PROBLEM STATEMENT:
Rewrite the passage of the information-overload post that begins with "Information Underload –" and ends with "given to anything.", swapping every "attention" for "focus".

EXCERPTED PASSAGE:
□ □ □ □ □

Information Underload – I’m not burnt out. Yet.

Om Malik talked about information overload and linked to a very good piece by Fred the VC about the looming attention crisis. Too many feeds, too many things screaming for attention and not enough quality time given to anything.

I find myself checking my 124 news feeds up to 4 times an hour at times. I generally have 30+ IM conversations during the day, various email conversations and maybe a half dozen sms conversations. But yet clicking bloglines 4 times an hour shows how bored I get. All my tasks for the day were done today and I was staring at a bloglines window with nothing new in it and thinking that with billions of webpages out there I seem to have created my own invisble walled garden. Am I missing out on things because of the aggregator? How should I be going out and discovering things? How did I do things before all of this?

I’m finding the tabbed lifestyle to be quite fun. I think tabs might be good for my productivity. Anything of current interest lives in a tab. For someone who has 100s of different thoughts and ideas per hour, tabs are really handy.

□ □ □ □ □

DATA SHOWN:
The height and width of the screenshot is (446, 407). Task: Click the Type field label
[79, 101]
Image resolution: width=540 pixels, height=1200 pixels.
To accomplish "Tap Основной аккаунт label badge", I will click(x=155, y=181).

□ □ □ □ □

RESULT FOR THIS TASK:
Information Underload – I’m not burnt out. Yet.

Om Malik talked about information overload and linked to a very good piece by Fred the VC about the looming focus crisis. Too many feeds, too many things screaming for focus and not enough quality time given to anything.